**What the task requires:**
Copy the entries below in full, keeping them exactly as they are.

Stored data
□ □ □ □ □

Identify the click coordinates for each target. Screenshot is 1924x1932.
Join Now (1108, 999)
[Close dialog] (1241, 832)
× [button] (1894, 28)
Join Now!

□ □ □ □ □

**Exercise response:**
Identify the click coordinates for each target. Screenshot is 1924x1932.
Join Now (1108, 999)
[Close dialog] (1241, 832)
× [button] (1894, 28)
Join Now!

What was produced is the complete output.